At that, Winny's mother's expression changed. Her lips curled into a small snarl, and her eyes glowed with intensity as she spoke. “I'm sure she can be forgiven for lying to save her life. Isn't it your responsibility to keep her safe, too?”

“It is,” Nigeq replied. “I did not know that she was lying to me until I saw you had no markings upon your door.”

“I can explain,” Winny piped up. “But… Nigeq, you… she didn't know about any of this. Please… don't tell Sombra...”

“I have my obligations,” Nigeq replied shortly. “And yes. Explain yourself now.”

“I… wasn't lying when I said I came to visit my mother yesterday,” Winny said. “But I only meant to be gone for several hours. But when I was returning, I was… well, I suppose kidnapped is the best word.”

“What?!” her mother shrilled. Nigeq, too, looked shocked.

“Kidnapped,” Winny repeated, her voice a low whisper. “By a group of Crystal Pony rebels. They wanted to ransom me, but I managed to talk them out of it.”

“You… talked down a group of rebels.”

“I told them I could get them some medicine. That's why I told my husband what I did. Please, I didn't want any of this to happen, I swear. All I wanted was to speak to my mother. You have to believe me.”

“These rebels,” Nigeq said. “Describe them.”
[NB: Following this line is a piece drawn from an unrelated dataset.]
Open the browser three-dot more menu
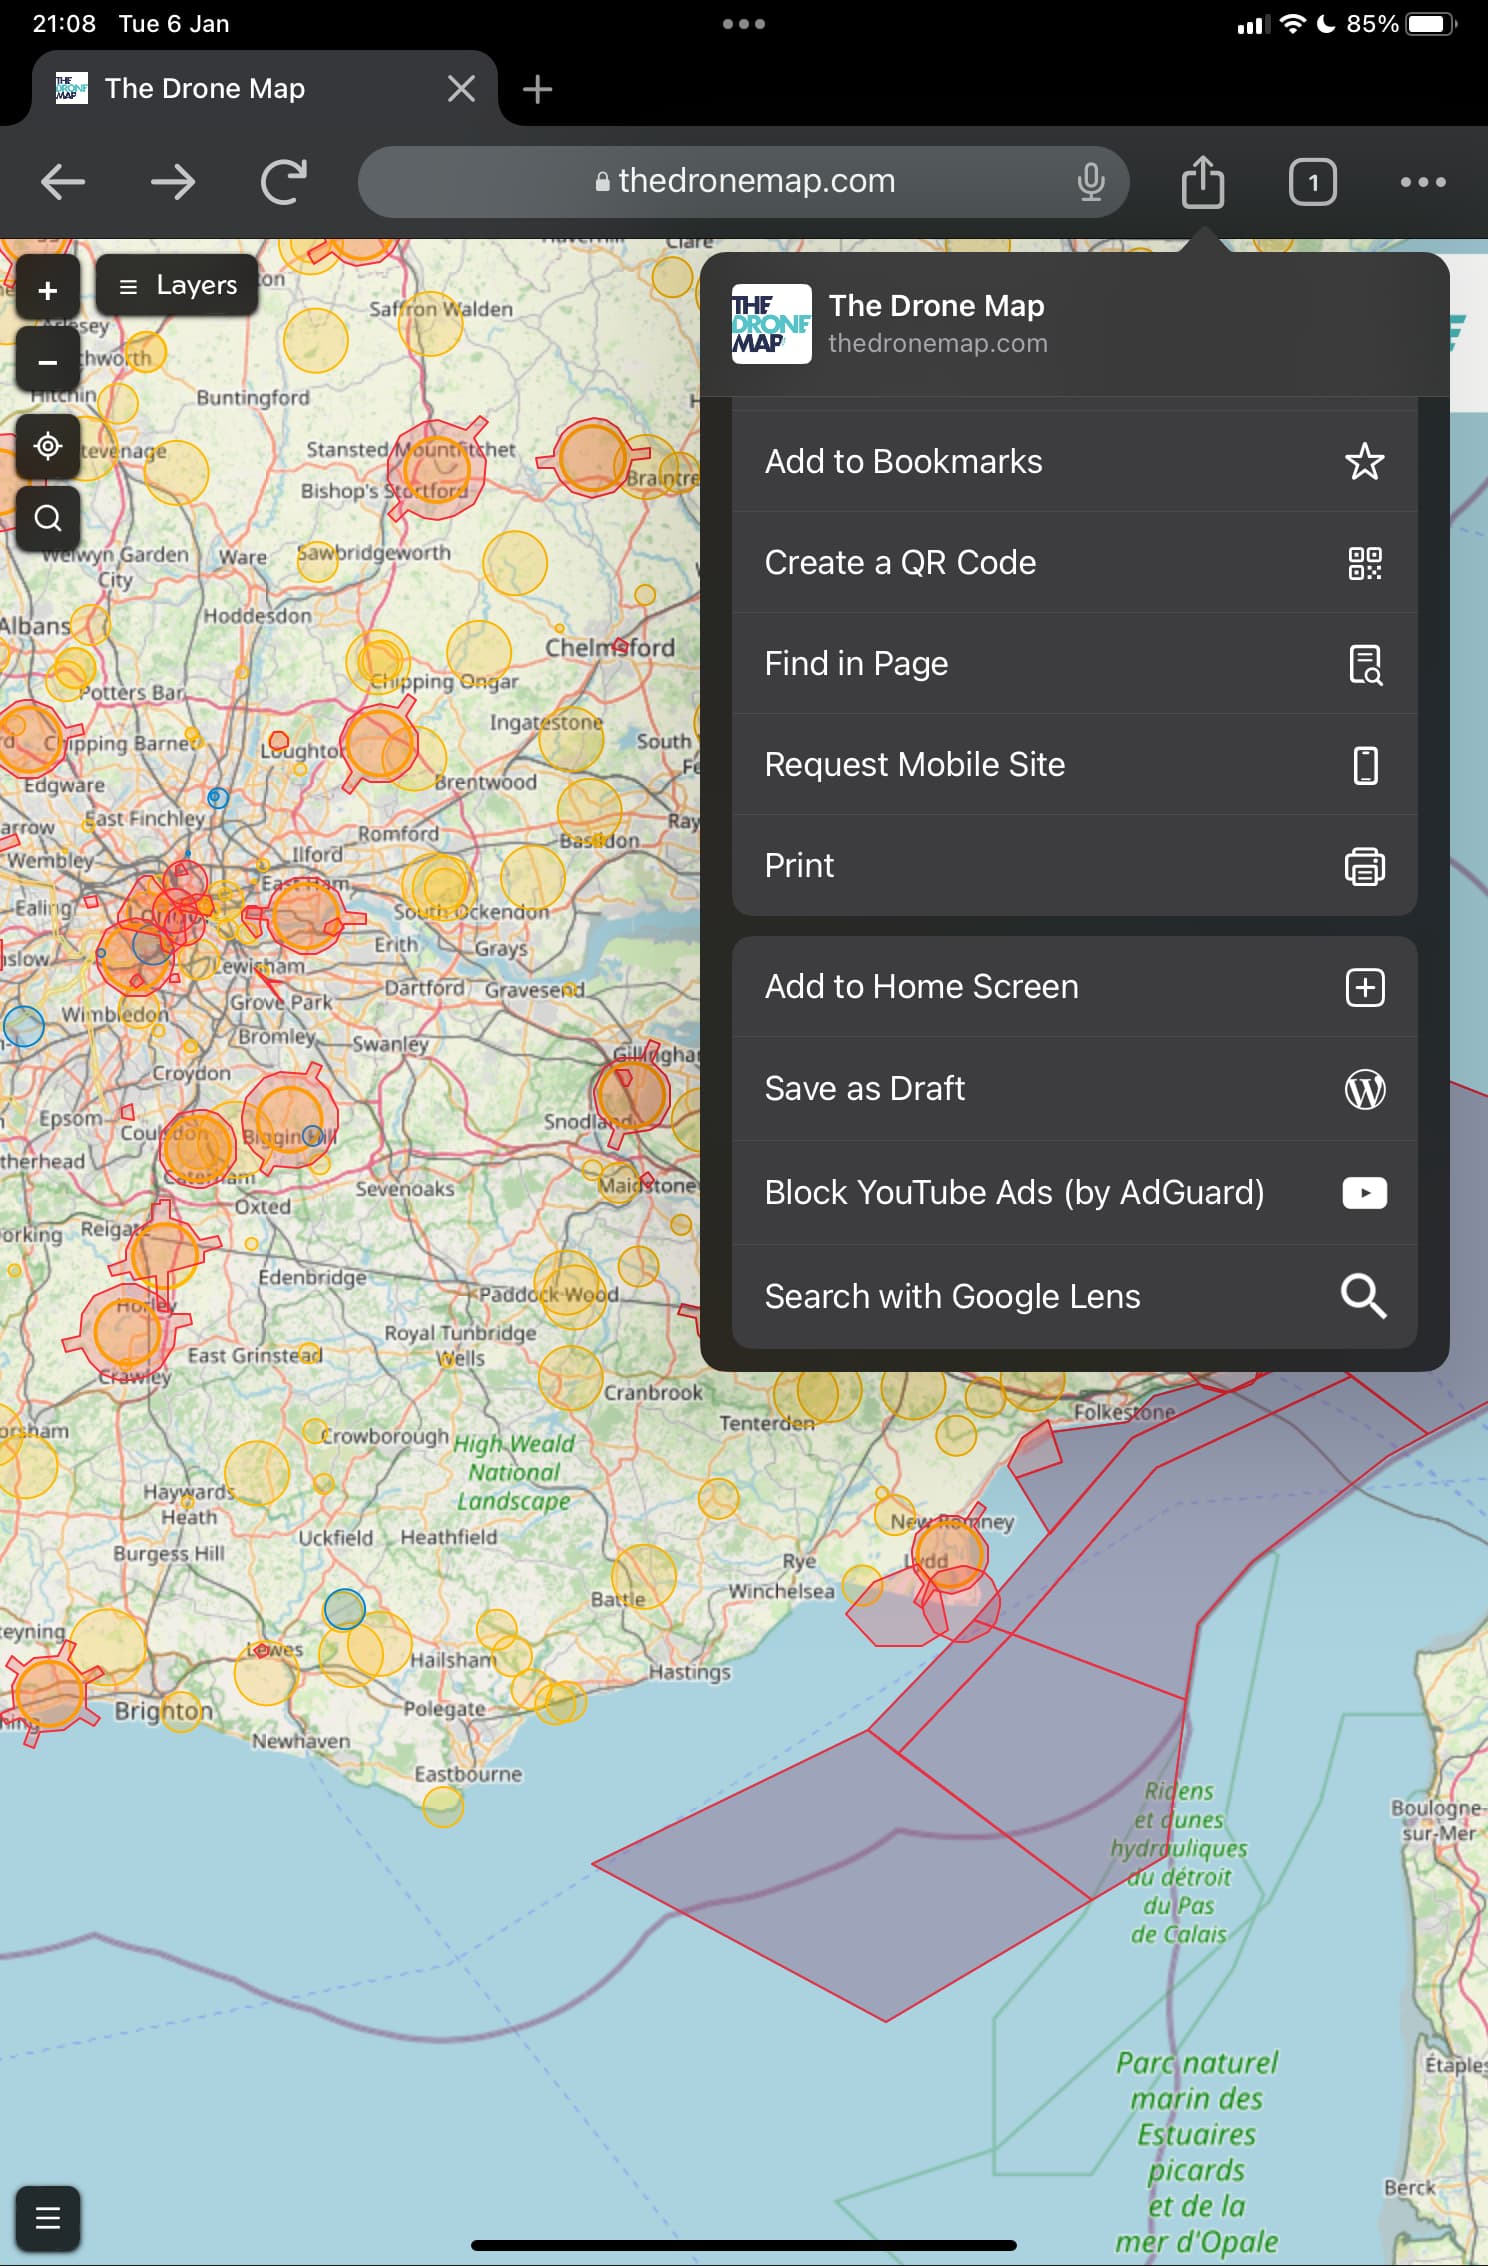1488x2266 pixels. point(1422,182)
“I can't,” Winny said. “I didn't see any of them.”

“But you heard them?”

“Only one. All I can tell you is that he was a stallion. An older sounding one.”

“Winny,” Nigeq said somberly, “are you still lying to me now?”
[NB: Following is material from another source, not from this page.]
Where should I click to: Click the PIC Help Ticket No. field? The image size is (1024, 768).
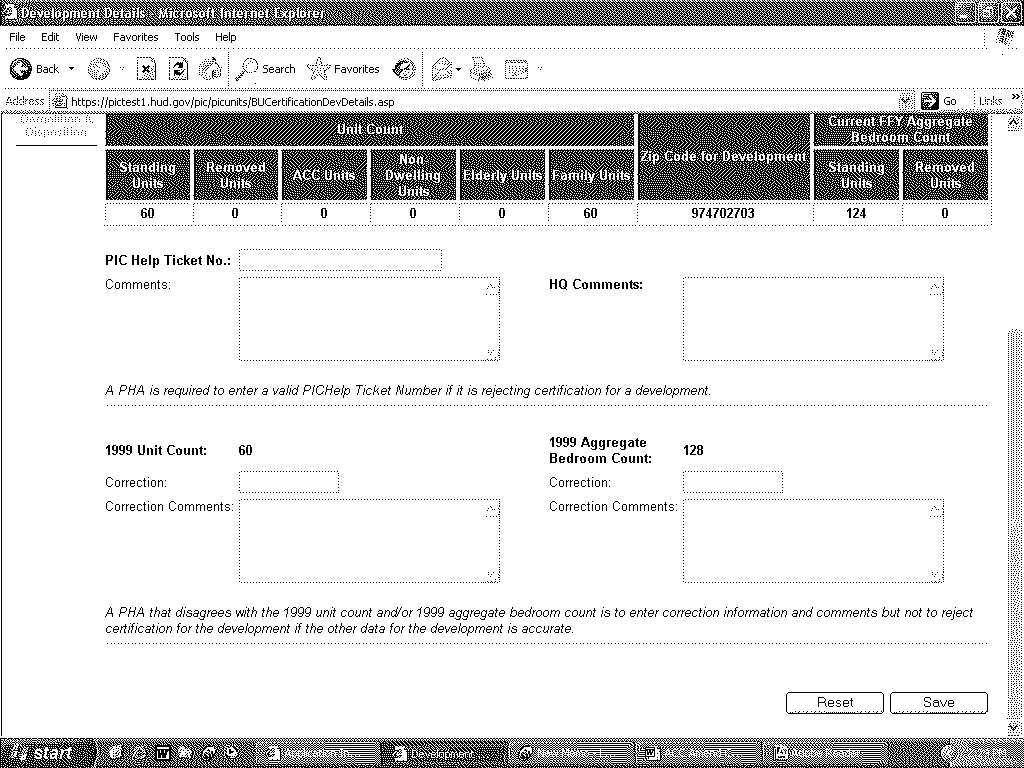click(340, 260)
“No! I swear, I'm being honest.”

“And you didn't tell this to King Sombra… why?”

“Because I thought that if the rebels found out that I told him, they would… uh, change our agreement conditions. I don't know how much they know about me, but I think they at least know where you live, ma. And I think we both know that Sombra doesn't care if you live or die.”
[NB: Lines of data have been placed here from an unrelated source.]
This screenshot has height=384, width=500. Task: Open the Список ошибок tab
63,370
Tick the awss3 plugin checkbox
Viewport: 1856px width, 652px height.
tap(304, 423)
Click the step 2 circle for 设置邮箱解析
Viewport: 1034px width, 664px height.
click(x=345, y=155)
“He sent this medicine,” Nigeq pointed out.

“Because he cares about me,” Winny replied. “Look, please. Can we just leave this here? Sombra doesn't have to know. Everything will just go back to normal if we leave this medicine here. The rebels will come to collect it, and they won't have any more reason to bother us. Please?

Instead of immediately replying, Nigeq rose and wordlessly started towards the entranceway again, giving Winny a glare that commanded her to follow. She did without argument, although she had half a mind to ask what he was planning. He had left the bag containing the medicine on the loveseat and was showing no signs he was willing to take it with him.

“Thank you for your time, Miss Whistler,” Nigeq said. “I have no doubt that, if Wind Whistler's story is not another fabrication, those rebels are undoubtedly waiting for us to leave to collect what is theirs. For your sake, I hope Wind Whistler is right, and they will see no reason to bother you.”

With his piece said, he pushed the door open and headed back into the Angujaktuat.

At the snow-cable, Winny finally worked up the courage to speak.

“You're… are you going to tell Sombra? Please, Nigeq, you don't have to—”

“I have my obligations,” he said again. “And your mother was right—protecting you is one of them. Nopony gains anything from letting this escalate, and it brings me no pleasure to see harm befall you.”

He clipped his parka to the snow-cable, and motioned for Winny to do the same.

“Letting things go back to normal seems a perfectly acceptable solution to me.”